Text segment ▸
#####

It's Soup Season Bitches.
The weather has dropped below 80 degrees and it’s officially the first day of fall. That means one thing – it’s soup season bitches.
On this blog, we worship soup as the greatest dish in the food category for several reasons:
It is very easy to prepare
It doesn’t go bad ever
You get to use soup spoons, which are the best utensil (forks are a close second)
It warms you right up
It tastes positively delicious
You always have room for soup
Simple enough. A harder question is, how do we define a soup? Well, you know it when you see it. Basically, it’s a liquid meal with some hunks of meat and veggies in there. Pretty simple.
Is a smoothie a soup? No, it’s just fruits.
Is cereal a soup? No, it’s cold as ice.
What about oatmeal? It’s hot, but also no. It’s a grain (I think).
Basically, don’t have soup for breakfast. Or maybe you should. Even with all my experience, I’m still learning every day. And that’s a lesson for all of you as well.
Regardless, we can all agree that not all soups are created equal. Which is we’re today, we’ll be ranking the top ten greatest soups in soup history. As always, all rankings are final and correct.
Power Ranking the Best Soups of All Time
10. Wonton
This is good when you want both dumplings and soup and can’t make up your mind. Asian soups rock. My favorite thing is the spoon- just ideal for soup slurping. It was a close call but wonton outperforms egg drop (gets me gassy), hot & sour (make up your mind), and miso (I don’t like eating tofu out of principle.)
9. Italian Wedding
I’ve never been to an actual Italian wedding, but I imagine this is served at every course during the reception- otherwise, why the name?

#####

Stored records ▸

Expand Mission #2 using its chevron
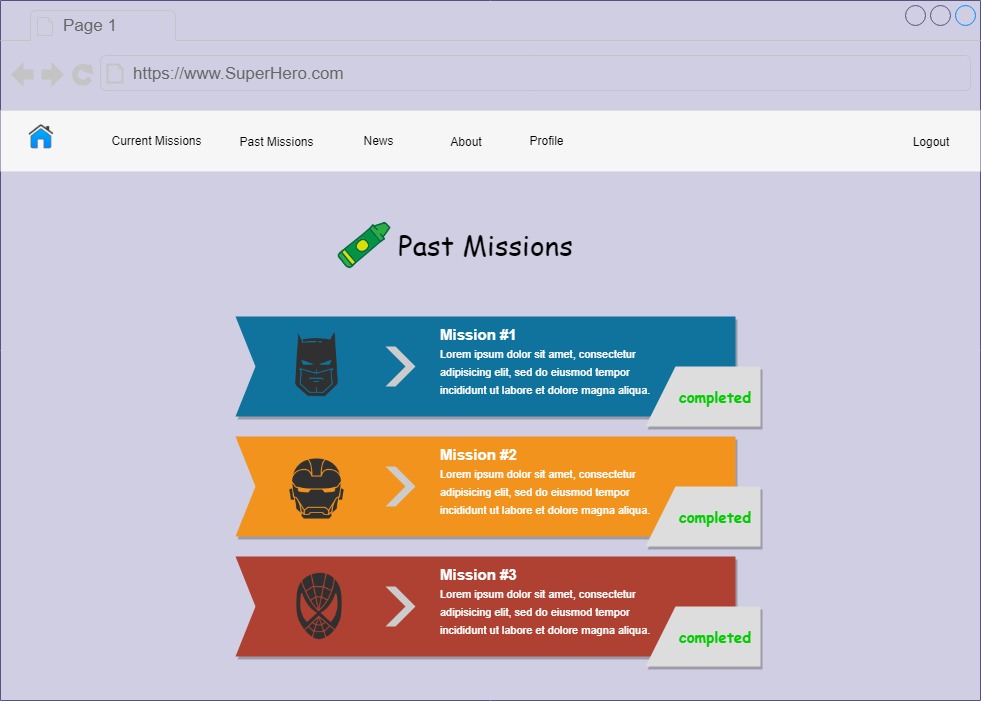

#####

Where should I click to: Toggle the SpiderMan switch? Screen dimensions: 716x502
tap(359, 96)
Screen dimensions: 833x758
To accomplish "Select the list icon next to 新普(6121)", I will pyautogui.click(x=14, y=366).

#####

Problem to solve ▸ In the soup ranking post, which three soups does wonton beat out for the tenth spot? The material stands apart from the soup post and has no connection to it.

Answer for the task ▸ Egg drop, hot & sour, and miso.